I honestly don’t know who invented this form, if it was Wu Chien Hao, or another Wu Family genius of tai chi, but eventually when you understand the basics of the Wu Square Form of Tai Chi, then you are doing something really good to train your structure for the smoother transitions required when you study the Round Form. The square form has the nuts and bolts training for your structure and energy system in it, trainings that are needed for a beginner or next level student of tai chi. If you are a beginning student or novice, then I recommend paying attention to your postures, body structure, and feeling the openings and closings of meridians. Throughout the form you will notice the Wu walk and how it pertains to your root structure, but the next level of growth comes from HOLDING your postures.
That’s right I said HOLDING your postures to awaken the dormant Qi inside your meridians. The square form can make an older student with soft tissue weaknesses develop strength and decrease their pain exponentially. It is easier for less gifted, engineering and mechanical minded, but the postures really explode with Qi circulation, if you focus on holding the postures, and slowing down the speed of your 108 movements.
Traditionally practice in Tai Chi lasted for 3 or more hours in a day. To study was a sincere commitment indeed, our Western minds move so fast because of technology and emotional drama. SLOW DOWN and put your mind fully inside your body. Inside each of these beautiful postures is an opportunity to make yourself much stronger, to internally give a workout to the inside of your body. When you slow these forms down and pause, hold the form, circulate the Qi, and sincerely keep your root while transitioning to the next posture, then you are really getting the fullness of this form. It can do wonderous things for you. The weak and the ill will tell you that they feel stronger while doing this art. It takes my mind, off my problems, and helps me transition to being fully present in my life.
It is really hard to be dissociative if we are fully present in our body, fully empowered, and unafraid of the outer world because internally we are strong. Problems just seem to get smaller when you take the time to practice and be fully present with the process of self-healing, self-awareness, psychic cleansing of the heart-mind, and staying in your Tan Tien. Life was not meant to be lived fully in your head. Internal arts bring the gift of integration, fully integrating your body and mind into one unified Qi. But integration merely begins from holding the postures to open and awaken the psychic energy system.
Square form at first didn’t interest me, to be brutally honest, because I started learning Round Form first. The movements in Round form are so amazing, it is my favorite form of all time, no contest at all. But the Square form can really develop Peng and awaken the Yang Meridians, the subtlety of the Square form was not found until I slowed the postures and transitions. Learning Round Form, I focused on doing the move right, and making smooth transitions into the next posture. Learning Square Form, I learned to awaken the peng energy similar to Yang Style which is a larger form of Tai Chi. Because you hold the postures, it helps people to strengthen their root. As your Tan Tien grows, so does your concept of movement from that center. Square Form is about integrating the structure and strengthening it to get the most out of the Round Form which should be learned later.

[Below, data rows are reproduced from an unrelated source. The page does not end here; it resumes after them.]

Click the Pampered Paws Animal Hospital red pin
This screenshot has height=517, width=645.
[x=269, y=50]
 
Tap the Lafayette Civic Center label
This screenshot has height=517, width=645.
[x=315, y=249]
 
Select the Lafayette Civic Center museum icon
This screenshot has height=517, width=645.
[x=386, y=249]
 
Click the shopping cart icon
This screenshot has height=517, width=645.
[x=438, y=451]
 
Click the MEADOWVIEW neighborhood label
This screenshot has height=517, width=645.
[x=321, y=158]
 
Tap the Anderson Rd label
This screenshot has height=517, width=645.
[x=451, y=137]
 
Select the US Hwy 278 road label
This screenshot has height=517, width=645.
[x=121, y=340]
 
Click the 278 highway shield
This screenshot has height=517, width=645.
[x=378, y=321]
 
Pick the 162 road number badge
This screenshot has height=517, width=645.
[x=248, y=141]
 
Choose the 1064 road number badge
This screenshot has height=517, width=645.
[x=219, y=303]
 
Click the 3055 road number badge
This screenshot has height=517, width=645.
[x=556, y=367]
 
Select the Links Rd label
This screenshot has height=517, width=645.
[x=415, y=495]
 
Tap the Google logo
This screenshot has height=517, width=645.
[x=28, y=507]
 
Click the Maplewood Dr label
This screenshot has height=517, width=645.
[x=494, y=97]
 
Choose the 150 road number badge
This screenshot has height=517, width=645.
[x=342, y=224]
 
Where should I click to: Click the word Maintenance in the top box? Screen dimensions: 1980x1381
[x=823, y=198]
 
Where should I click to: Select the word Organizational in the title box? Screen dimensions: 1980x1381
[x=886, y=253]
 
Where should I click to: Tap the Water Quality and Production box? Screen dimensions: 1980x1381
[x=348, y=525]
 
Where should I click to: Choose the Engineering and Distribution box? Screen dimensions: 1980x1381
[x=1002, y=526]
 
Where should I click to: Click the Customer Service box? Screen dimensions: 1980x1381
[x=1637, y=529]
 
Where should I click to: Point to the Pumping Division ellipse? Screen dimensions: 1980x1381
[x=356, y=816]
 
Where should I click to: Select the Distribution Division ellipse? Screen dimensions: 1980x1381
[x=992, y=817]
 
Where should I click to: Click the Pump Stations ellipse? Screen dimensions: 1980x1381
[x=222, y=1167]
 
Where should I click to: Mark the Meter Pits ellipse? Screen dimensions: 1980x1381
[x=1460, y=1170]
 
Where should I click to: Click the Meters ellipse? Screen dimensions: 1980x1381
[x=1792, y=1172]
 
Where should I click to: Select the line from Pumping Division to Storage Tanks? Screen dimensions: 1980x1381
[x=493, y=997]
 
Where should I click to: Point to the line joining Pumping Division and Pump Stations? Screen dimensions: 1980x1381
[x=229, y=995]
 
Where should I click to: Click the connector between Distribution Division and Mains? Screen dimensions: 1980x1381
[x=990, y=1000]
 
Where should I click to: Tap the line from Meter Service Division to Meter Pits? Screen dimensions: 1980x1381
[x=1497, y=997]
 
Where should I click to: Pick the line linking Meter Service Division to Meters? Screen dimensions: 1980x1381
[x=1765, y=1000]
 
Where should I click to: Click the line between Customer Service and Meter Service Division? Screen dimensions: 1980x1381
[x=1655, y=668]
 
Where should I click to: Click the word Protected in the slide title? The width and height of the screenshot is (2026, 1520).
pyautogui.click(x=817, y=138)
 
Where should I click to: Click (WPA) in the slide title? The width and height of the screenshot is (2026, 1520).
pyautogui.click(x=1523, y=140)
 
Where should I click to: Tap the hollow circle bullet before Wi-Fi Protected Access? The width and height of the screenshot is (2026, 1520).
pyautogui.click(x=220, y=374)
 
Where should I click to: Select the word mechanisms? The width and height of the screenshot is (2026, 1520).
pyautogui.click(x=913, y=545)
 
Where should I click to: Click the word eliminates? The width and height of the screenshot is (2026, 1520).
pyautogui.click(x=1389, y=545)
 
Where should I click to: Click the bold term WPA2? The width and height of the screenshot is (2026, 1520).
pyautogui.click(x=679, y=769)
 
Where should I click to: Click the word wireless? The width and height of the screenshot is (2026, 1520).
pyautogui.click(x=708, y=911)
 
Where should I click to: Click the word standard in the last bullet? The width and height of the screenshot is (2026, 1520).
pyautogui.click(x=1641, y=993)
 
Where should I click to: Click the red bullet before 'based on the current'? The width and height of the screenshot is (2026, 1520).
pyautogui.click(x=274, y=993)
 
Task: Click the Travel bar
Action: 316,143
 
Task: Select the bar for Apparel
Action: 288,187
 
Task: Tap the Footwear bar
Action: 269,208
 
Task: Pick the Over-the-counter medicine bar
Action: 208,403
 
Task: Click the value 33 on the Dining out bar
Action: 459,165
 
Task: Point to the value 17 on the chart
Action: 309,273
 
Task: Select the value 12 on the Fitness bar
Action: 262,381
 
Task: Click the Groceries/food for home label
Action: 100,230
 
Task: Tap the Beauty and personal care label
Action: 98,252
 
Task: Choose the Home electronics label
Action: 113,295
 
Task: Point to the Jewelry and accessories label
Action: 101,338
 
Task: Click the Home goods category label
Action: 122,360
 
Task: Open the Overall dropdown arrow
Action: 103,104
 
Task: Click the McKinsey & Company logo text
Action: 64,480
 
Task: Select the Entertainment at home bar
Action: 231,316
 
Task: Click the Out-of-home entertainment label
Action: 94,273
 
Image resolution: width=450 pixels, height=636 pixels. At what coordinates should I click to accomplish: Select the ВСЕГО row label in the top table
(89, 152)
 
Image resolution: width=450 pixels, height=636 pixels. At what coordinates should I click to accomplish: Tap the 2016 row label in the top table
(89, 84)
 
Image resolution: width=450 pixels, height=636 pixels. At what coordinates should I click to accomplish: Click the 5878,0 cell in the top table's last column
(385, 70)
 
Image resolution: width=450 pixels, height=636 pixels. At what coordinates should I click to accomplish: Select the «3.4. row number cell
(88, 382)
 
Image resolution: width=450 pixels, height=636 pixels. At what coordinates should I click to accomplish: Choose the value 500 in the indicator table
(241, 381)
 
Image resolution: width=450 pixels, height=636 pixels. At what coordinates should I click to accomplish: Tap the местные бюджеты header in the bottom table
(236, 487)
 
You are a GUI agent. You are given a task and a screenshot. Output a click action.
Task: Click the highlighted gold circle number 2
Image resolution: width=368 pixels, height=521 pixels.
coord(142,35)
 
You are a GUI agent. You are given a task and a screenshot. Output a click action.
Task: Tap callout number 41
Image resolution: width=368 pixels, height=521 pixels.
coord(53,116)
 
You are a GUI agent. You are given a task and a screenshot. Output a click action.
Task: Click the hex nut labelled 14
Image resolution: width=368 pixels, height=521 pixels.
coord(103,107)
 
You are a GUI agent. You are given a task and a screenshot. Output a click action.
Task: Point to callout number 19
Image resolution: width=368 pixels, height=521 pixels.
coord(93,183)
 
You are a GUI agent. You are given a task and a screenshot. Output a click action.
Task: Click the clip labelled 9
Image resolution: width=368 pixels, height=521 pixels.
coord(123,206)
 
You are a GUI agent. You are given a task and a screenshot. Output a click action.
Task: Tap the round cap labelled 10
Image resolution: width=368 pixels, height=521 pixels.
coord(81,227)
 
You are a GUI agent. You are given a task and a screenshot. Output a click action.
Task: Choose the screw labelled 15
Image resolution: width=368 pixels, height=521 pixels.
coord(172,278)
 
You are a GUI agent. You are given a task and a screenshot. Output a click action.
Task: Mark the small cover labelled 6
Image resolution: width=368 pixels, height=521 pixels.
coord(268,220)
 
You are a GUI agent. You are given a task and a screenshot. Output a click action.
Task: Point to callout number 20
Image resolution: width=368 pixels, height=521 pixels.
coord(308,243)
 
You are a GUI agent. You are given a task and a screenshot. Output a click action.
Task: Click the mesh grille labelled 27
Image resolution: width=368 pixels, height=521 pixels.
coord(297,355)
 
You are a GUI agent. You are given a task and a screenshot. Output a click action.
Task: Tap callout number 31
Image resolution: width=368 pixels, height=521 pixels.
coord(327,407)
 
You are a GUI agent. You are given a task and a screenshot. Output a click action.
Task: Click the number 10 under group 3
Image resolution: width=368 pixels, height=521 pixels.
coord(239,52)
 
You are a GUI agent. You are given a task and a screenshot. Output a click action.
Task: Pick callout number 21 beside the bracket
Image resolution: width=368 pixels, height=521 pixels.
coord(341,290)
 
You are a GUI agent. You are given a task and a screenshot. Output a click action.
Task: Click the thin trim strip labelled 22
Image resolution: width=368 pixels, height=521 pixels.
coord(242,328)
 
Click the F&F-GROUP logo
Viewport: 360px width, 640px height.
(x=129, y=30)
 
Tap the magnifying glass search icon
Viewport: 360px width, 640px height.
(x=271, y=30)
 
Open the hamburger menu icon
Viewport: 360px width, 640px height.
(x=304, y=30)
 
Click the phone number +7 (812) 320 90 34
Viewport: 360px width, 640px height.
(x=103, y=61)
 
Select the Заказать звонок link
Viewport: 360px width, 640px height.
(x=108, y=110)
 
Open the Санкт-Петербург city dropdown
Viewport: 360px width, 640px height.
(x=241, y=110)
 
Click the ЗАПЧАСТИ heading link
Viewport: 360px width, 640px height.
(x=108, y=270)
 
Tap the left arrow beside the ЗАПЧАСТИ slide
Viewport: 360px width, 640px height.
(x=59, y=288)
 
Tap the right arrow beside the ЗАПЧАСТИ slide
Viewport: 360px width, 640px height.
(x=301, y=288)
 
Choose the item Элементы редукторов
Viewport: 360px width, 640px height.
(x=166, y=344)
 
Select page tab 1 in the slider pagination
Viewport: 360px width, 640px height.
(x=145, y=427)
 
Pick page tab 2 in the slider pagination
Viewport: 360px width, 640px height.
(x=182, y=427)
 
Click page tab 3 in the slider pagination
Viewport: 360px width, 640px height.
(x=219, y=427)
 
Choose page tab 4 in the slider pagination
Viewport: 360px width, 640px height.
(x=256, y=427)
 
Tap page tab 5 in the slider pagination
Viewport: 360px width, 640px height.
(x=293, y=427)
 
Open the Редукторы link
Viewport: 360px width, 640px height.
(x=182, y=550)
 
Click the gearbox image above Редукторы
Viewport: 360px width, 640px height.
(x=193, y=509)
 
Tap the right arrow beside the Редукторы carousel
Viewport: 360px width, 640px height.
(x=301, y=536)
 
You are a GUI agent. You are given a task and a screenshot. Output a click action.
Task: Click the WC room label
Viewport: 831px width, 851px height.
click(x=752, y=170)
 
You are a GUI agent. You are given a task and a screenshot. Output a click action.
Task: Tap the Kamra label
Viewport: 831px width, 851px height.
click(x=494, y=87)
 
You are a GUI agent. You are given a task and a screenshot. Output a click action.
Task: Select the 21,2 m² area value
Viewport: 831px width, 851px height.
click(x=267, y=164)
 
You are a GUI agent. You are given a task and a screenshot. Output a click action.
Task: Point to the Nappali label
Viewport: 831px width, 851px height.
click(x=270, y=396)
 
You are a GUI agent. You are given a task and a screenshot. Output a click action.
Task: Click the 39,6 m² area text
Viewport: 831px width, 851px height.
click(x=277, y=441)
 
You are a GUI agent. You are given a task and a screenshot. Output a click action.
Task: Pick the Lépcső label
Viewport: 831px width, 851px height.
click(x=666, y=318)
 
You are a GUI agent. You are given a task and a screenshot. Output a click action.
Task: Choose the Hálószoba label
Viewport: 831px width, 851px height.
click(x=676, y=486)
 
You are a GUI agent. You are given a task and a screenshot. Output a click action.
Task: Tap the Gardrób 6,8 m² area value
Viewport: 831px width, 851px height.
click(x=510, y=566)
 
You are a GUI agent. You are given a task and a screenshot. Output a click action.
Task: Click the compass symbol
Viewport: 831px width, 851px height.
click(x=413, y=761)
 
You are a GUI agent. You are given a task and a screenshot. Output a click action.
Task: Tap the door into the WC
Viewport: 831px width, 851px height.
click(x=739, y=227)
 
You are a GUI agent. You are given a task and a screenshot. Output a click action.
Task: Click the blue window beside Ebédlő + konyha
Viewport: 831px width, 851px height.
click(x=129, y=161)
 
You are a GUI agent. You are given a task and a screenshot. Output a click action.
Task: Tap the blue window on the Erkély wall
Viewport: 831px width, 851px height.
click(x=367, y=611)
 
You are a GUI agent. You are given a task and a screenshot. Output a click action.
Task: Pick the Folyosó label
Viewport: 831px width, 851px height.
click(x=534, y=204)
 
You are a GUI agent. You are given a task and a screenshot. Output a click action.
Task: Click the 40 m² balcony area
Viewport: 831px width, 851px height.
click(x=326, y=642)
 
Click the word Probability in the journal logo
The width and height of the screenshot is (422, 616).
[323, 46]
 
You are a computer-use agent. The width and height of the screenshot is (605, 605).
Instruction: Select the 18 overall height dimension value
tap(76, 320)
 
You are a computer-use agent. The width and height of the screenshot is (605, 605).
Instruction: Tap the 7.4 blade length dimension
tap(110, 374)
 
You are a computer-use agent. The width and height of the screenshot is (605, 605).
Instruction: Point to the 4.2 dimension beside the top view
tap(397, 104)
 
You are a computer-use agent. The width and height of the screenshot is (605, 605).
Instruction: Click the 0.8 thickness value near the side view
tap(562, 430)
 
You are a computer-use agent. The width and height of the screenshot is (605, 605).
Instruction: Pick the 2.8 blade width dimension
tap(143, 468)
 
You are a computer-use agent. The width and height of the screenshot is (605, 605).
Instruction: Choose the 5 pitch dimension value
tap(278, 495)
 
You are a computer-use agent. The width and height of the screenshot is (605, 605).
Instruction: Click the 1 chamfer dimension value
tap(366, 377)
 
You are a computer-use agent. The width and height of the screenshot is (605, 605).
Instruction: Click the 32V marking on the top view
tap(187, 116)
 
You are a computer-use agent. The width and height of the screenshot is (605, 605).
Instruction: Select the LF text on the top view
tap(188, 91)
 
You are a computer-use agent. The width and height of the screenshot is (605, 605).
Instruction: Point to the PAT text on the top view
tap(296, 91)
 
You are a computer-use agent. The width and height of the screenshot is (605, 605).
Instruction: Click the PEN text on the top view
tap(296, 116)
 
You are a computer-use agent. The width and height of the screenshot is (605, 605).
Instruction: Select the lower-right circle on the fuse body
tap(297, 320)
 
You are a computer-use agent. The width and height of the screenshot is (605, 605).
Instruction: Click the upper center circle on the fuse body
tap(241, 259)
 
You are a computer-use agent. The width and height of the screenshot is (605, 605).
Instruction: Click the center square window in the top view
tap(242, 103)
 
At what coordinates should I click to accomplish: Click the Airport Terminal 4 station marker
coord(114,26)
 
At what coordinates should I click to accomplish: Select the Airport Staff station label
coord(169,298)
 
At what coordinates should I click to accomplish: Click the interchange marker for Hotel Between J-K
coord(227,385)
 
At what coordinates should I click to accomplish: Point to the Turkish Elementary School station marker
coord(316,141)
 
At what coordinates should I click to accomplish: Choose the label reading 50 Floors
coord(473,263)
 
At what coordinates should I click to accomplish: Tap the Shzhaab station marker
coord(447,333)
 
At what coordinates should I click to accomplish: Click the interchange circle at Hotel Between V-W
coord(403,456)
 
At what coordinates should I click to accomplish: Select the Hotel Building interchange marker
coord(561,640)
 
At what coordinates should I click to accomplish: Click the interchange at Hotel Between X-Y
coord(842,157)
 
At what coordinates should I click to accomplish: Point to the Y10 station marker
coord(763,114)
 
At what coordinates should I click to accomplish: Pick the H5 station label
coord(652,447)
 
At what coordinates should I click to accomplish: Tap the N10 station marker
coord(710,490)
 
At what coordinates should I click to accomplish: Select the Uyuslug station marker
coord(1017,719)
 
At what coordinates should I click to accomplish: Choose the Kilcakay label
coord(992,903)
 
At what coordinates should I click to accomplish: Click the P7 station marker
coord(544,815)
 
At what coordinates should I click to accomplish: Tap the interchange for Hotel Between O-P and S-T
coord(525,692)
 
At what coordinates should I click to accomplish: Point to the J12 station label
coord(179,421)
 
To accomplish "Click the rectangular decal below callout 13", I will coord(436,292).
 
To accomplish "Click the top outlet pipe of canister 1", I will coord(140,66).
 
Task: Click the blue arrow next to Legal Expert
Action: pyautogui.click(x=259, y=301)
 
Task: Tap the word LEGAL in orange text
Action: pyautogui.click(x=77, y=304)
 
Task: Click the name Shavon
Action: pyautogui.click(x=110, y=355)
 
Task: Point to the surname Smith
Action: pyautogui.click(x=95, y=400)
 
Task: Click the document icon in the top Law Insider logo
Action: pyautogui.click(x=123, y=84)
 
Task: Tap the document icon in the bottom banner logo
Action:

In the end, my resistance dropped and I found the beauty of the Square Form, holding single whip for several minutes, really slowing down the form, and speed of transitions has helped me to see how to properly teach this form along with meridian awareness. I could tell which posture worked which specific meridian or weakness in my energetic system. I needed Square Form to be able to really appreciate Round form.
So now I understand why The Wu Federation teaches Square Form first. To create more structure and awareness of the openings and closings of your meridians.